David Wotton, Ph.D.
Professor of Biochemistry
and Molecular Genetics
Regulation by TGFb Signaling
and the Role of Transcriptional Corepressors
The gene responses
activated by TGF beta family signaling underlie many developmental and
proliferative events, including mesoderm induction, antiproliferative
responses in mammalian cells and dorsalization in fly embryos.
Mutations in components of the signal transduction pathway, resulting
in a loss of TGF beta signaling can contribute to human cancer. From
work with targeted disruptions in mice, it is clear that alterations in
TGF beta signaling can result in severe developmental defects.
TGF beta family
ligands bind to specific cell surface receptor serine/threonine
kinases, resulting in receptor multimerization and activation. The
response to TGF beta family ligands is dependent on the intracellular
mediators of TGF beta signaling, the Smad proteins. Following TGF beta
receptor-mediated phosphorylation and activation of pathway-specific
Smad proteins, the activated Smad complexes move to the nucleus where
they activate gene expression.
Smads and TGIF:
regulation by Smads is dependent on interactions with transcriptional
coactivators and corepressors, including the homeodomain protein TGIF.
Interaction of Smad proteins with TGIF precludes interaction with
coactivators resulting in repression of transcription. TGIF can
interact with several general corepressor, including histone
deacetylases (HDAC) and can recruit HDACs to an activated Smad complex.
The level of TGIF within the nucleus can thereby regulate the
transcriptional outcome of a TGF beta response. Signaling inputs that
regulate the level or activity of coactivators and corepressors with
which Smads interact are likely to alter the balance between
transcriptional activation and repression, thus modulating TGF
Transcriptional repression by TGIF:
TGIF has intrinsic
transcriptional repression functions, independent of TGF beta
signaling. TGIF represses transcription when bound directly to DNA via
its own homeodomain. Current work is aimed
at identifying components of TGIF-containing transcriptional repression
complexes and elucidating the role TGIF plays. We have demonstrated
that TGIF interacts with HDAC and CtBP, which may repress transcription
via interactions with polycomb group proteins. Thus, TGIF appears to
target general transcriptional corepressors to specific gene responses,
either via direct DNA binding, or by interaction with TGF
TGIF is a homeodomain transcription factor, of the
TALE superfamily. Members of this family of homeodomain proteins
generally bind DNA in association with other DNA binding proteins.
However, binding partners for TGIF are not yet known, and gene
responses regulated by TGIF independent of TGF beta signaling remain to
be identified. TGIF may play a role in regulating retinoid responsive
transcription and it will be of interest to clarify the role of TGIF in
this pathway and to identify other TGF beta-independent roles of TGIF.

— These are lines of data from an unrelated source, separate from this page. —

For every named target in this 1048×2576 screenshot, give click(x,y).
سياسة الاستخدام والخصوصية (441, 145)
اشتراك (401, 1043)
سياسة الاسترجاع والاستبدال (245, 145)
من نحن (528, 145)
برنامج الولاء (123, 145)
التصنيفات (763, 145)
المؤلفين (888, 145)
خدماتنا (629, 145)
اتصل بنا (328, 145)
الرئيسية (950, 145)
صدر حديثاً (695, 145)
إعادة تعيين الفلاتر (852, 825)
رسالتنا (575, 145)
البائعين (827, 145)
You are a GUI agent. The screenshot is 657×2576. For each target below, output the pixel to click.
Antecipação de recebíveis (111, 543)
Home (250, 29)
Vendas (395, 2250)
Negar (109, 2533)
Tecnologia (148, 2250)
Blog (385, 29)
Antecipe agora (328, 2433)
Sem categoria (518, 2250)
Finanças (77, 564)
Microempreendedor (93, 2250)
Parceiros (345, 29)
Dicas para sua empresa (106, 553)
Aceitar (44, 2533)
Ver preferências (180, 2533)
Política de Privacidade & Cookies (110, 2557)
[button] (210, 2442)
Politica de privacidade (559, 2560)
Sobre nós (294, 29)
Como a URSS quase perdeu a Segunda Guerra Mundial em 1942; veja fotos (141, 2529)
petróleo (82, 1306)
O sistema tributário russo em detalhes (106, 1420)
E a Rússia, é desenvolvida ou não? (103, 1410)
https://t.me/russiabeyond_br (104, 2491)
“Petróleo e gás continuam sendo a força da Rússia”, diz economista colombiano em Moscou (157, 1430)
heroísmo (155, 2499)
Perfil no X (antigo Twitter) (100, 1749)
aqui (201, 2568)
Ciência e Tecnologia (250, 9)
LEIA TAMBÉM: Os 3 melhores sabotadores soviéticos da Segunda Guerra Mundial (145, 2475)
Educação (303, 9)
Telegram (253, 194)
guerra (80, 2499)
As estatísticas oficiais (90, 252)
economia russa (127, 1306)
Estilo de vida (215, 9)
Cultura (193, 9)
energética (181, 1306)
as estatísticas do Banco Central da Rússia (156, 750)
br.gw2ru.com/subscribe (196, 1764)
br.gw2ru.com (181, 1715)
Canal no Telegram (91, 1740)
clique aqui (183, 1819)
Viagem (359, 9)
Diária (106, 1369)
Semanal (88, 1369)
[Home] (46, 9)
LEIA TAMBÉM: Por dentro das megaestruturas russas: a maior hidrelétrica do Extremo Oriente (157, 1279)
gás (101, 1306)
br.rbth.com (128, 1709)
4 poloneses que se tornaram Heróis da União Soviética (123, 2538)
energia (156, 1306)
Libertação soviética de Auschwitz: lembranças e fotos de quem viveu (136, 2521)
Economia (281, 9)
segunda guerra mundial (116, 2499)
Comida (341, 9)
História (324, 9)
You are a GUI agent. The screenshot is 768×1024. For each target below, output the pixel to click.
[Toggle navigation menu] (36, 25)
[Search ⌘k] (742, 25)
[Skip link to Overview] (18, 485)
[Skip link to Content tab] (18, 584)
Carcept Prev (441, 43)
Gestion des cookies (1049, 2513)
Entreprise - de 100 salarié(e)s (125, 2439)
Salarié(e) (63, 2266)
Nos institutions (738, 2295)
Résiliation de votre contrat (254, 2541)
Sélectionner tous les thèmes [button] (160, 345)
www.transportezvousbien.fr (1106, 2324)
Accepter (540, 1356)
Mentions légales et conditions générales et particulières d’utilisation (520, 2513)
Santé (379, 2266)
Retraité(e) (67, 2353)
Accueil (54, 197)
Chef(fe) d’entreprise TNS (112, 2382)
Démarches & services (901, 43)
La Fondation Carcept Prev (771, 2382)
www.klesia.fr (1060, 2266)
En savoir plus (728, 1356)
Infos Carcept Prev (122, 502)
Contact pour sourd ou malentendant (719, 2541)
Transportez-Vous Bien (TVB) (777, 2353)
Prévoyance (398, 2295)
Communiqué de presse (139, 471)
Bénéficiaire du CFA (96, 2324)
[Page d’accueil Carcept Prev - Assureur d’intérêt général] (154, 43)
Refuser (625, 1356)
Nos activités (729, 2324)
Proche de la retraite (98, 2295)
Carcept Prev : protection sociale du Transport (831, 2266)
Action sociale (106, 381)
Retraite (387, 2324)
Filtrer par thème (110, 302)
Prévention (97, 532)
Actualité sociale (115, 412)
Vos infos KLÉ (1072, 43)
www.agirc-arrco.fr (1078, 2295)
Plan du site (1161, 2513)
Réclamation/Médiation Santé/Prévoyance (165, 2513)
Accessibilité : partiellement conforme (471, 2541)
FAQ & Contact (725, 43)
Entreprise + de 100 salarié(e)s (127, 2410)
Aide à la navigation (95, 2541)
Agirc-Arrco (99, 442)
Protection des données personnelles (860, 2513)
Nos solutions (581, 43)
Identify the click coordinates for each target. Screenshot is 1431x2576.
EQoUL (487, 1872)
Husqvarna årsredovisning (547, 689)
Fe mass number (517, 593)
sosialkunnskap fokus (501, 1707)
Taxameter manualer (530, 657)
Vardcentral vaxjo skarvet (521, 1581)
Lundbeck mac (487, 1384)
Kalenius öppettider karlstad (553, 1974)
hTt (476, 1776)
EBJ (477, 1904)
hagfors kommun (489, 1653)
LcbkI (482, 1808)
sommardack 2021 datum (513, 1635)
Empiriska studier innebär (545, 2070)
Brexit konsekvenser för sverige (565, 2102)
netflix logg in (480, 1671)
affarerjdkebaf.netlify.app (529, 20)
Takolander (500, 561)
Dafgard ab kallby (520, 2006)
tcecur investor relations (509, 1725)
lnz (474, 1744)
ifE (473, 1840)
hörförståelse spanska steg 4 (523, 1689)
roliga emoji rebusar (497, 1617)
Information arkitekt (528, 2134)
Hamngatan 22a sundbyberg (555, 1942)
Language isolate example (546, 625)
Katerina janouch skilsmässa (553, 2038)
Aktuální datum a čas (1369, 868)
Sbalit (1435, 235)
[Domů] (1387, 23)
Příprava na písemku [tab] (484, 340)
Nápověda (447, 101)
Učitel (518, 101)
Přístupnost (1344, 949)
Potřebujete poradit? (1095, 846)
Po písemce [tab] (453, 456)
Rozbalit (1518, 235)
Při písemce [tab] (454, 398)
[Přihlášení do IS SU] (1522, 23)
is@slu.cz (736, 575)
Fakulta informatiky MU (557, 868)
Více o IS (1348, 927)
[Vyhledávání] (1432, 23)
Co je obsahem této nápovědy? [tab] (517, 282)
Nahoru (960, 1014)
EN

We are currently attempting to identify both TGIF target genes and
other transcription factors with which TGIF interacts.
We have recently
demonstrated that the TGIF gene is mutated in holoprosencephaly (HPE),
a human genetic disorder affecting craniofacial development. The
primary defect in HPE is a failure of the brain to divide laterally.
Our aim is now to gain a better understanding of the role of TGIF
during development. Several components of the TGF beta signaling
pathway have been demonstrated to affect brain development and have
been implicated in HPE. The creation of specific mouse mutants
targeting different functions of TGIF will determine whether it is loss
of the TGF beta-dependent functions of TGIF that results in HPE and
generate a better understanding of the developmental roles of TGIF.
TGIF targets general corepressor complexes to
specific gene responses and appears to act in at least two separate
transcriptional regulatory pathways:
- Repressing TGF beta
activated gene expression via Smad interactions.
- Repressing a
distinct set of gene responses by direct DNA binding, and possibly via
interactions with other DNA binding proteins.
It is now important to
characterize DNA binding partners of TGIF and identify target genes. In
the long term we must also generate an understanding of how TGIF
regulates development and why loss of TGIF function results in HPE.